A quick background of Medicare can help us explain MMSEA Section 111 further. Medicare was introduced back in 1965 as a primary source of payment and amended in 1980 to be a secondary source. With this update, called the Medicare Secondary Payer Statute (MSP), workers’ compensation and primary insurers became the primary payers. The statute limited Medicare’s responsibility for these benefits, but it requires significant data transparency to enforce. The MMSEA reporting requirements aim to support enforcement through amendments to MSP.

One notable, recent update to MMSEA comes from the Provide Accurate Information Directly (PAID) Act, which Congress passed in late 2020. It helped NGHP RREs better identify Medicare beneficiaries with improved data from the Centers for Medicare and Medicaid Services (CMS). It offers more details about enrollment, including participation in Medicare Advantage (Part C) or a Prescription Drug (Part D) plan, to ease reporting demands for RREs.
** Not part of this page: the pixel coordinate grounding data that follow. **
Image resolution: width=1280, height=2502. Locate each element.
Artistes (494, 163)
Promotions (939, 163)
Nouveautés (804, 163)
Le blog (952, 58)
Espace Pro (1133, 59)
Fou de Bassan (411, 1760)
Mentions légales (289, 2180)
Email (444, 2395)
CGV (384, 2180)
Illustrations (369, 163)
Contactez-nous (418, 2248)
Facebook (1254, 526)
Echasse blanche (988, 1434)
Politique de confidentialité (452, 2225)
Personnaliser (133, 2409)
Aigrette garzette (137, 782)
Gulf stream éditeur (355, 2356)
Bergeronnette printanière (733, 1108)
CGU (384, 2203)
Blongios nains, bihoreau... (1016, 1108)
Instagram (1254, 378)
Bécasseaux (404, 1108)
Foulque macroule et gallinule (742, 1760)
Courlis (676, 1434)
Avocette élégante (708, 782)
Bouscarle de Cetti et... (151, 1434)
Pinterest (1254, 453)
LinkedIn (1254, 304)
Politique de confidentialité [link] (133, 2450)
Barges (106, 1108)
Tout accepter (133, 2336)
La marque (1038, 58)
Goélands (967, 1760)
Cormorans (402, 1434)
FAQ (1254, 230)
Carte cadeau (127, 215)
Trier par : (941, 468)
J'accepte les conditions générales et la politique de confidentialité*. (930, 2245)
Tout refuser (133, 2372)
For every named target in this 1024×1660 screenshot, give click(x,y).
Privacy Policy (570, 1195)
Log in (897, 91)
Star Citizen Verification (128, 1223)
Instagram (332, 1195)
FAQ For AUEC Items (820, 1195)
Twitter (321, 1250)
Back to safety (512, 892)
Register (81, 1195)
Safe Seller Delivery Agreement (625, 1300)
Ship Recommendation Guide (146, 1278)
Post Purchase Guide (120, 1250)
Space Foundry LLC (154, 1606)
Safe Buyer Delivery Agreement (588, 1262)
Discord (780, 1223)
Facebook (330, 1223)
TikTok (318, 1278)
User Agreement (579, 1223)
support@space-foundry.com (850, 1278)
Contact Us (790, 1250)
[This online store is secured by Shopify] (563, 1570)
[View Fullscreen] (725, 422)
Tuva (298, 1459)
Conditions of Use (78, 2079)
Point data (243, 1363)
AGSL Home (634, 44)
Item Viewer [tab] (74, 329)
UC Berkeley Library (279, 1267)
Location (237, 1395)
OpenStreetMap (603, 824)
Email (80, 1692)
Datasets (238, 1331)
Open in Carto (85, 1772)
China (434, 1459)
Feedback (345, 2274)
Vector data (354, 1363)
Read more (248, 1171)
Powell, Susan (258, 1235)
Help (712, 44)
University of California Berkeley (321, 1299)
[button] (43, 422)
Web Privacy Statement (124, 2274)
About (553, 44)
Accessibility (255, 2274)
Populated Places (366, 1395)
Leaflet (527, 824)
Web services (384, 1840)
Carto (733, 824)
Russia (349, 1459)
CMS introduced MMSEA Section 111 to help identify primary payers and support more accurate benefits payments. In other words, it helps CMS avoid paying for benefits that should be covered by primary insurance providers. It also authorizes CMS and RREs to exchange health insurance information electronically. While Section 111 reporting supports a necessary part of Medicare administration, it also adds some challenges for RREs, who must dedicate time and energy to accurate, timely reporting.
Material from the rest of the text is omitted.